If you've been reading along, you won't need a recap. If you do need to catch up, you can start at the beginning here.
Without further ado, let's carry on....
If you are in a commited relationship with another woman, how does she feel about your friendships with other women? How do you deal with insecurities or issues that arise?
Charlie - I've been lucky enough to have never been with a woman who was jealous of those friendships. I'm very open about my past with those I'm comfortable with and especially anyone I've been serious about. I guess that because I'm honest about it comes as a relief . It also helps that when I'm "with someone" I'm completely with them and I make sure they know it. Friends are friends, but the person I love is exactly that, and they deserve to know it every possible moment.
Justin - Trust is a big part of that and dealing with the insecurities is tough. In my mind the only way to deal with them is to reinforce why you're with the person in the first place and just make them realize how much you love them. Cliche, but trusted and proven.
Steve - I am friends with other women and exes are among them. It's never easy and my women friends don't always make it easier. In fact, I've had to ditch friends because of it.
Scott - She is 100% fine. She trusts me and I totally trust my wife when she hangs out with her guy friends. It has to go both ways.
Will - With honesty and open (unjudged) communication there should be no jealousy or insecurities.
David - I am in a committed relationship. My wife is somewhat jealous about previous relationships with other women. Friendships are different. The implied knowledge that sex did not take place makes it easier on friendships. I deal with it by introducing friends to my wife in a public setting such as a pub where anything goes and it's a calmer environment to interact.
Mark - In the gay world, exes end up becoming great friends, but honesty still applies.
Randy - I am married and my wife is okay with it most of the time, unless there are boundaries or lines that are crossed as far as intimacy goes. She also does not like me to be someone's date. I reassure her that it's strictly friends or business relationships when it comes to the opposite sex.
Hayden - She knows who I leave with at the end of the night. It's that simple.
I say - It's important for me to introduce a significant male friend to my husband as soon as possible. He is the least jealous person I have ever met, but I think introducing them to one another removes any question as to why I haven't. Because I do this, we have no issues regarding jealousy or insecurities in our relationship. If you are keeping a friendship with someone of the opposite sex a secret from your partner, you may want to ask yourself "why?".
Have you ever entered into a relationship with the intention of an emotional/physical relationship and ended up becoming just authentically good friends? Or, do you distance yourself if you don't get what you initially intended?
Scott - I've had a situation when I was single; I thought this girl was really cute and through friendship we talked about getting into a relationship but just ended up even better friends....in a weird way it worked out better to remain friends.

● Exercises
A: Render this sentence from the passage on men's friendships with women in Spanish: "She knows who I leave with at the end of the night."
B: Please pick up the passage on men's friendships with women right after its last sentence and keep it going.

● Information supplied

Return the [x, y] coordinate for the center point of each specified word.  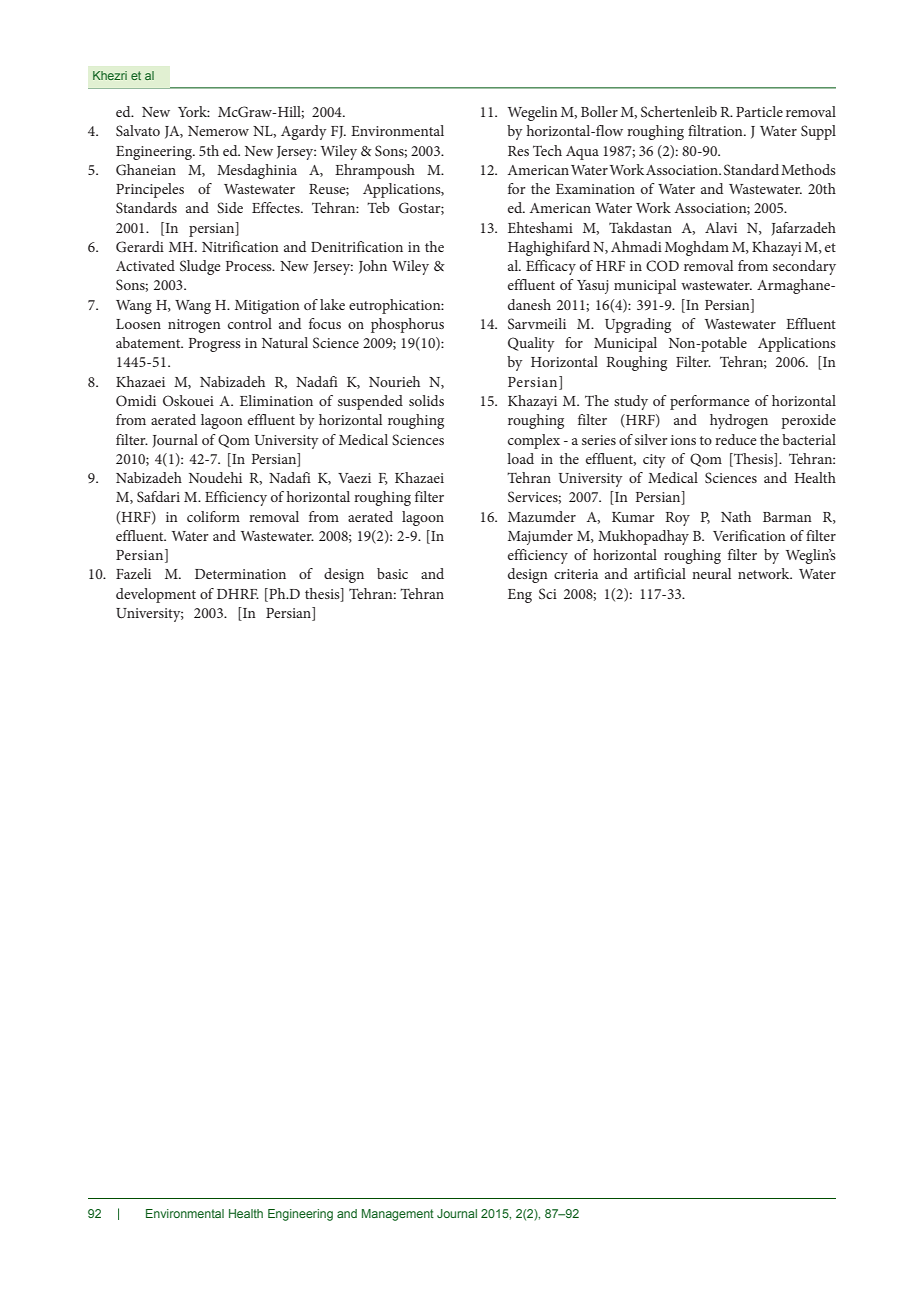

● Exercise responses
A: Ella sabe con quién me voy al final de la noche.

B:
Randy - Yes, I have entered into a friendship looking for a physical/emotional relationship and had to settle for the really good friend once or twice. No, I don't distance myself if it isn't what I intended. Sometimes, entering into the friendship has made me realized she isn't the one I want to date so we remain friends.
Hayden - That's a wretched way to do a relationship. Always look or friends and accidentally fall in love/sleep/adventure with then few or the one. We're not in college anymore, right?
Charlie - It happened in the past...we started dating and it didn't work out too well, so we decided to remain "just friends". Just because I didn't end up with a girlfriend or lover, I was still happy with the companionship. I think that's more important, in the long run; having a companion. Everything else that could come with that is an added perk.
Justin - I entered one friendship with a girl when there was a set time frame (she was moving away) and the interest was mutual and exclusively physical. Interestingly enough, since then we've developed an incredibly strong friendship and the physical lust is non-existant. We're both in commited relationships now, and what started as some fun let to something genuine and fantastic.
Will - This has never occurred for me.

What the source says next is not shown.